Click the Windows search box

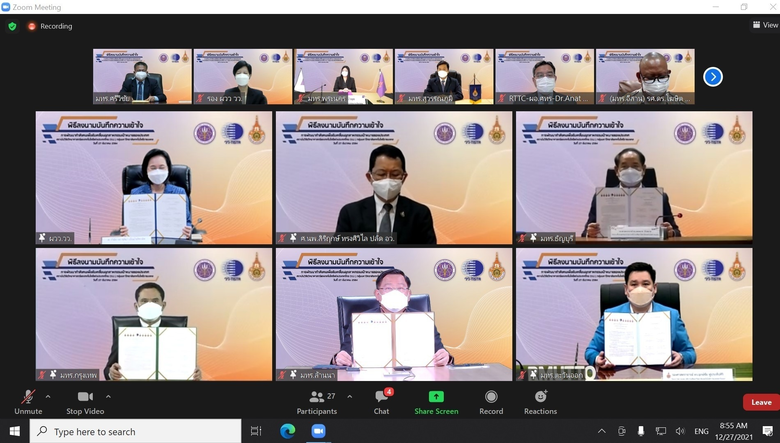coord(135,431)
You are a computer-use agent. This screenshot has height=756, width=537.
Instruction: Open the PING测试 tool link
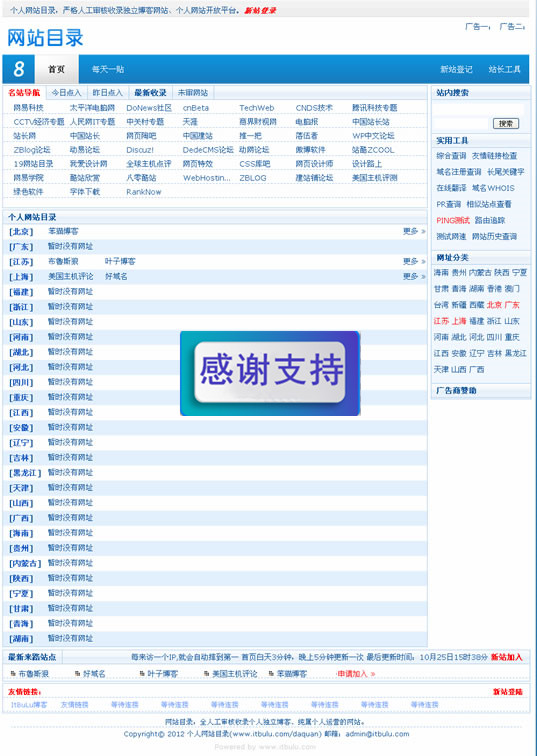click(453, 220)
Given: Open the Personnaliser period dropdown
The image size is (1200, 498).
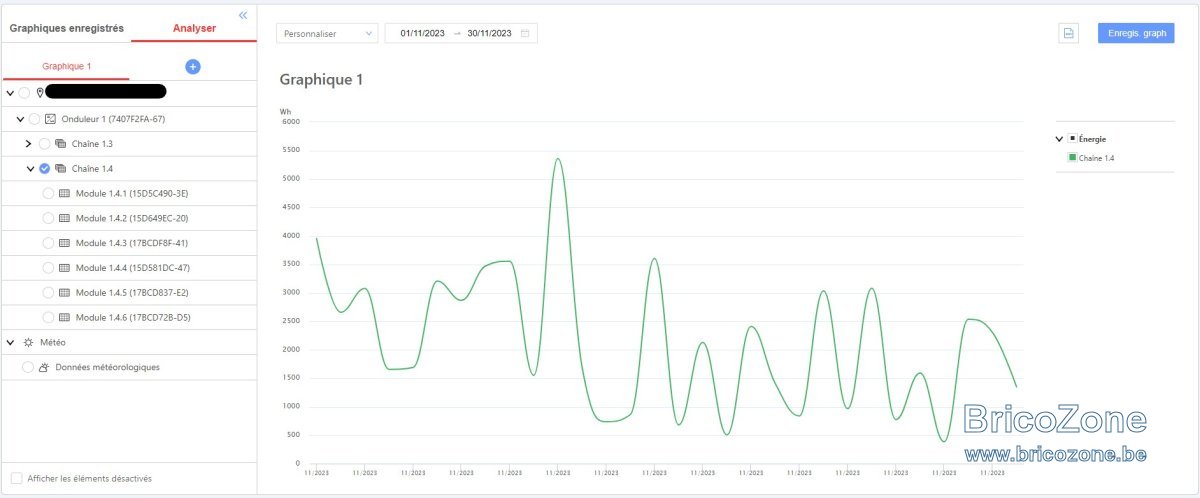Looking at the screenshot, I should pos(327,33).
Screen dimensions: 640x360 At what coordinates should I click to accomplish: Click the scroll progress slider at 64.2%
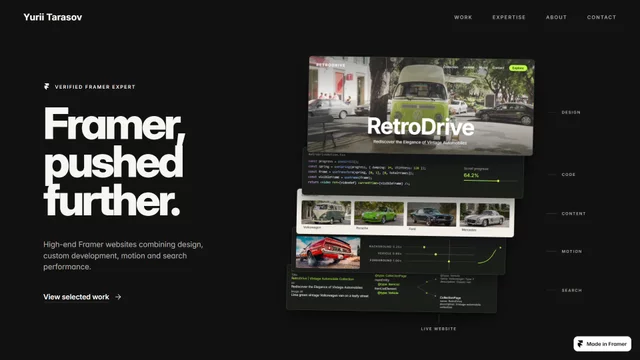(490, 180)
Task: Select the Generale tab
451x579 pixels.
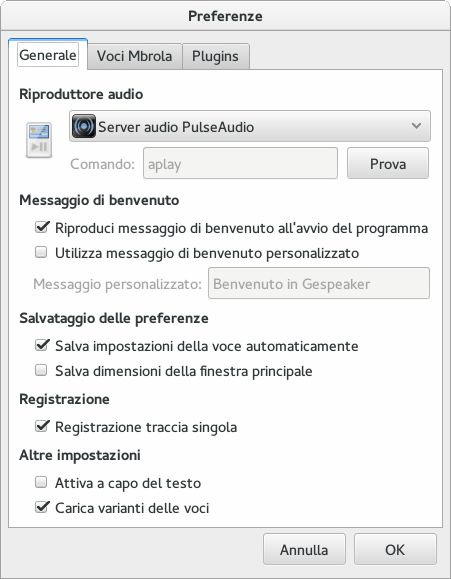Action: [x=48, y=55]

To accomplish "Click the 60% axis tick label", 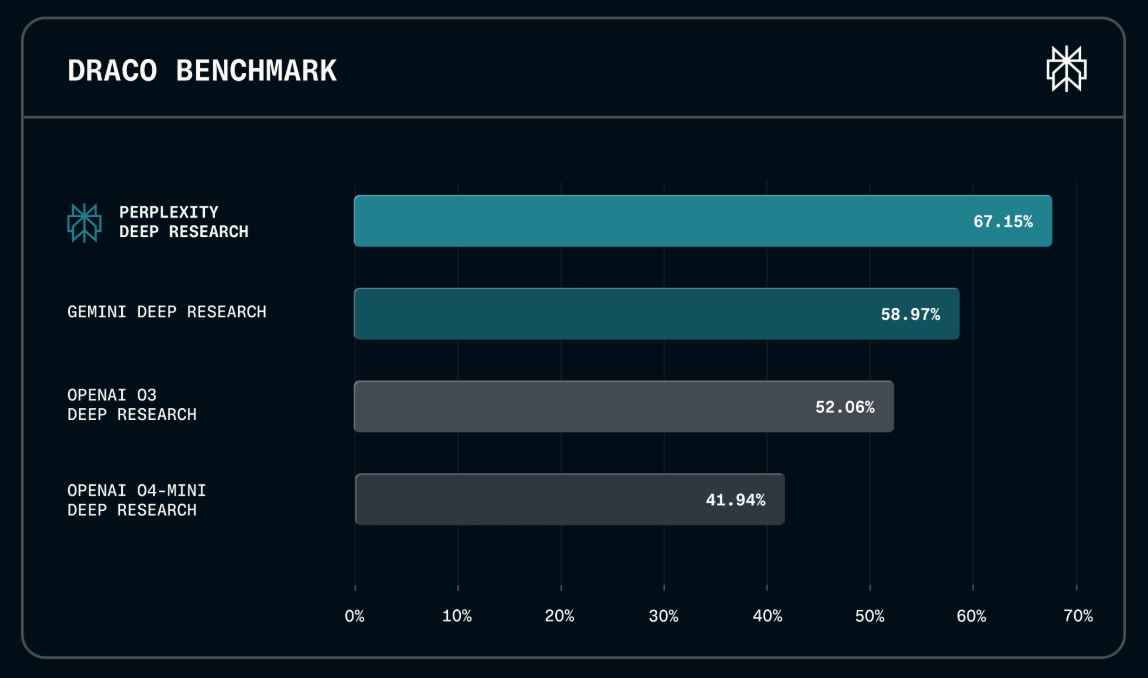I will [973, 616].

Exercise brief:
The reply should hold the lines from the top of the records through the line containing "Given: Open the Personnaliser period dropdown", reproduced exactly, and no pictures.

Exercise solution:
Click the Windows search box

coord(135,431)
You are a computer-use agent. This screenshot has height=756, width=537.
Instruction: Open the PING测试 tool link
click(453, 220)
Given: Open the Personnaliser period dropdown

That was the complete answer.